St. Lawrence University

Canton, New York

 

 

            The problem with traditional grading is that students have good reasons to worry about their grades, and yet being grade-oriented undermines the most important goals of liberal arts education.  Students have good reasons to worry about their grades because of the powerful symbolic and social roles that grades play in students’ lives.  Most undergraduate students are at an identity-forming stage of their lives, and so they are looking within and outside of themselves for clues about who they are and what they should do with their lives.  It seems obvious to students to look to their grades in order to read what the world is telling them their strengths and weaknesses are.  This way of thinking is often explicitly reinforced by parents, professors, and prospective employers.

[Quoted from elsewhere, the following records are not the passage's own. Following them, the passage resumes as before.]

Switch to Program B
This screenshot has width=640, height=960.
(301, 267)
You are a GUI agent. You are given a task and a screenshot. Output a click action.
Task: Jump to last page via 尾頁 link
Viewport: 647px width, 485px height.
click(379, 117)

            Grades also have acquired increasingly powerful social force.  Grades are not at all private communication between teachers and students but have a quasi-public role in students’ lives.  The occasions in which students are asked to reveal their grades are frequently some of the most significant moments in students’ lives and connect with some of students’ most important relationships.  There is so much that can rest on grades—parental approval; scholarships; students’ being allowed to continue studying; their being allowed to participate in other meaningful, perhaps identity-forming activities such as athletic participation or study abroad; and their future opportunities such as eligibility for jobs or graduate school.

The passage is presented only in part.